¿Te has preguntado alguna vez cómo las cocineras tradicionales logran medir ingredientes con tanta precisión sin recurrir a básculas o tazas medidoras? La respuesta está en su experiencia y conocimiento ancestral, transmitido de generación en generación. Uno de los secretos más fascinantes que estas expertas en la cocina comparten es la forma de medir onzas utilizando solo sus manos.
A pesar de que hoy en día las básculas digitales son comunes, muchas cocineras mexicanas, como la talentosa Guadalupe Rodríguez, han perfeccionado un método único para pesar ingredientes secos, que abarca desde la harina hasta las especias. Utilizan la palma de la mano, dejando un hueco, como si formaran un pequeño cuenco; este espacio es suficiente para contener aproximadamente una onza de diversos ingredientes.

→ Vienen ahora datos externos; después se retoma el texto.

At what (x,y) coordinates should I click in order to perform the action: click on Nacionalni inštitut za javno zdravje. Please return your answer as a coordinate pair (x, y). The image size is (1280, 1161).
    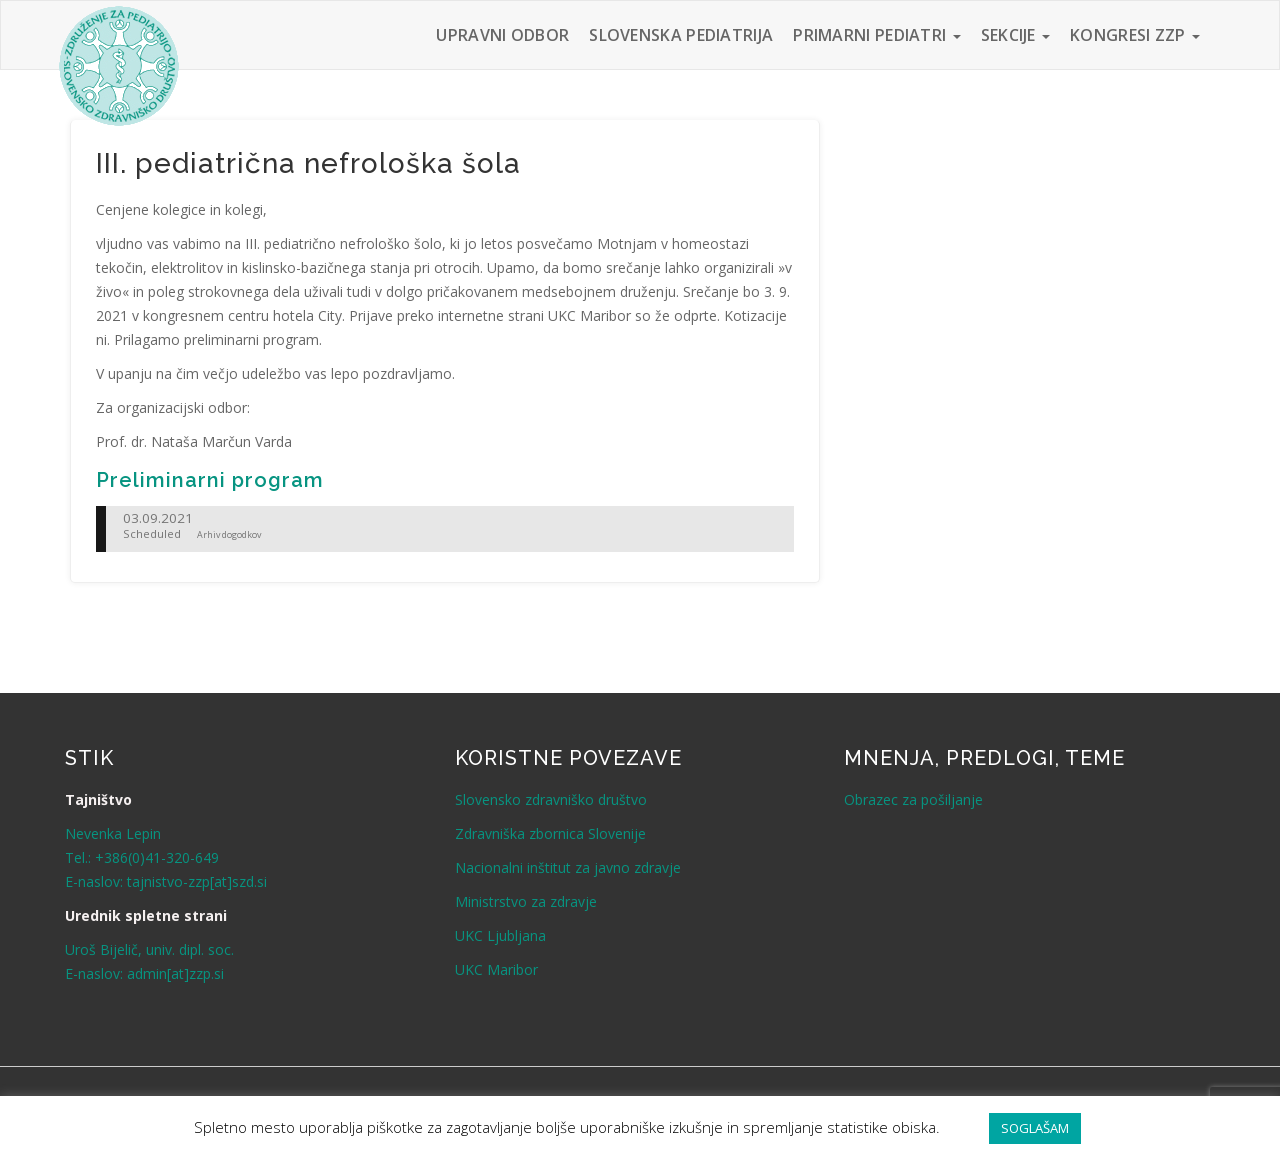
    Looking at the image, I should click on (568, 867).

Para ilustrar este conocimiento práctico, es relevante recordar que una onza equivale a 28.35 gramos. Aunque la ciencia de la medición exacta ha evolucionado, para estas cocineras, el uso de sus manos representa no solo una herramienta de trabajo, sino un símbolo de su rica herencia culinaria y su profunda conexión con la comida.
Esta habilidad, lejos de ser un mero cálculo, es el resultado de años de dedicación, práctica y amor por la cocina. Así, se evidencia cómo un saber tradicional puede coexistir con la tecnología moderna, ofreciendo no solo un tributo a la historia culinaria, sino también una forma de mantener viva la cultura a través de las comidas que preparamos.